Trabalhadores do segmento de artefatos de couro de Franca, no interior de São Paulo, com data base em 1º de janeiro, começaram pedindo 10% de aumento real. Fecharam acordo com 6,5%, apenas uma reposição das perdas inflacionárias. Os calçadistas da mesma região pediam 16,75% em fevereiro. Vinte rodadas de negociação depois, o pleito foi reduzido para 7,5% no total, com as empresas oferecendo 6,5%, novamente apenas reposição de perdas.
No Sul Fluminense, região que concentra a indústria de transformação do Rio de Janeiro, os reajustes firmados até o momento também só repõem a inflação. O sindicato dos metalúrgicos garantiu a variação do INPC em acordos com as montadoras Volkswagen Caminhões e Peugeot Citröen, a valer a partir de maio.
Cada empresa tem 3 mil empregados nas fábricas de Resende e Porto Real. “As negociações foram mais difíceis porque as montadoras disseram que estavam com os pátios cheios”, diz o presidente do Sindicato dos Metalúrgicos do Sul Fluminense, Renato Soares Ramos. A Peugeot Citröen demitiu recentemente 250 pessoas. Já a Volks suspendeu em fevereiro o contrato de trabalho de 500 funcionários, que passaram a receber bolsa de qualificação do Fundo de Amparo ao Trabalhador (FAT) em prazo máximo de cinco meses.
Ramos espera negociação ainda mais dura com a Companhia Siderúrgica Nacional (CSN), cuja data base é em maio.

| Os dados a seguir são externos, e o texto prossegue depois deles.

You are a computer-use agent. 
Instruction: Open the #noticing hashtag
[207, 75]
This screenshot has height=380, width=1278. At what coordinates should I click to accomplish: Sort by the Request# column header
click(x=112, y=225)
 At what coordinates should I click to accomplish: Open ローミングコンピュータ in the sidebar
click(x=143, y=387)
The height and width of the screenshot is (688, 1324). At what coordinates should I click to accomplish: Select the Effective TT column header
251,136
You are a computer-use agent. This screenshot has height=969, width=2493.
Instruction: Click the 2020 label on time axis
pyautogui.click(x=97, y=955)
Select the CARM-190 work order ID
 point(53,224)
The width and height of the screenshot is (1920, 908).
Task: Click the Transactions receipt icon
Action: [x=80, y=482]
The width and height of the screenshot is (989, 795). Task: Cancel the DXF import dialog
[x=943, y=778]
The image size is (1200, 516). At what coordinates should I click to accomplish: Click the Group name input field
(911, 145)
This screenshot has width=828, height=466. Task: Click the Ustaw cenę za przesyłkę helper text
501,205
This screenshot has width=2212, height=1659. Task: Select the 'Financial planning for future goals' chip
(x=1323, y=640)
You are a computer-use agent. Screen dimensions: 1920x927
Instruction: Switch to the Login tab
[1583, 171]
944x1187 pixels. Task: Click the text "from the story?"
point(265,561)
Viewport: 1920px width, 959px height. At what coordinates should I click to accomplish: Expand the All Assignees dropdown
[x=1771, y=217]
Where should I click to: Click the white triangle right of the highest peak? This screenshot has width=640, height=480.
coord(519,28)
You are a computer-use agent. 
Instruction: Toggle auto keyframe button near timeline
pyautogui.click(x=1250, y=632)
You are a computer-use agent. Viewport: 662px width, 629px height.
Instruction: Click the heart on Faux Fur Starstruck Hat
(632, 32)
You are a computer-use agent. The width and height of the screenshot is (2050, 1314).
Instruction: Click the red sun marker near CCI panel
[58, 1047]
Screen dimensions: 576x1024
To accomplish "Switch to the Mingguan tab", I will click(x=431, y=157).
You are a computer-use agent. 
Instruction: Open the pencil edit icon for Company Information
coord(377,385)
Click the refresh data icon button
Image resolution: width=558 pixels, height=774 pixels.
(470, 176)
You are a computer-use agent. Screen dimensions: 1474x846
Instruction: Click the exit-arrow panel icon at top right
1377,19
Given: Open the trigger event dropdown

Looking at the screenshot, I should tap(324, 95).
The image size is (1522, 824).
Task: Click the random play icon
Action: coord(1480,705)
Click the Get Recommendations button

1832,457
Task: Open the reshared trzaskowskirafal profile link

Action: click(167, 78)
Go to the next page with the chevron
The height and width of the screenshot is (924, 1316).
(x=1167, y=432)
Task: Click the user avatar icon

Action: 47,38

A siderúrgica emprega 6,5 mil funcionários em Volta Redonda e demitiu aproximadamente 1,3 mil desde dezembro, segundo o sindicato.
José Silvestre Prado de Oliveira, coordenador de relações sindicais do Departamento Intersindical de Estatística e Estudos Socioeconômicos (Dieese), diz que é inevitável que as negociações sejam afetadas pela crise. “O aumento das taxas de desemprego e a queda das oportunidades de trabalho tornam o cenário mais adverso para a negociação”, diz. Ele ressalta, porém, que o impacto deve ser diferente, dependendo do setor. “Há setores que ainda não foram muito afetados, nesses casos há possibilidade de conseguir resultados melhores.”
Entre as exceções estão os trabalhadores vigilantes do Rio e do setor de alimentação de São Paulo, que obtiveram aumentos reais de 3% e 1,18% respectivamente. Os 12 sindicatos de vigilantes do Rio fecharam em fevereiro aumento de 9% para 2009. O aumento superou o fechado em 2008, de 6%.
Mesmo assim, os sindicatos da categoria, que representam cerca de 50 mil vigilantes, relatam que as negociações foram mais difíceis neste ano e ameaçaram fazer greve durante o carnaval, o que implicaria, por exemplo, a ausência de segurança no sambódromo carioca, um dos principais atrativos turísticos da época. Também houve passeata no centro do Rio e greve de um dia no município de Campos dos Goytacazes, com a participação de 150 profissionais. “Conseguimos esse aumento, mas o nosso piso salarial ainda é menor em relação a vários Estados, como São Paulo, Minas Gerais e Paraná”, disse o presidente do Sindicato dos Vigilantes do Município do Rio, Fernando Bandeira.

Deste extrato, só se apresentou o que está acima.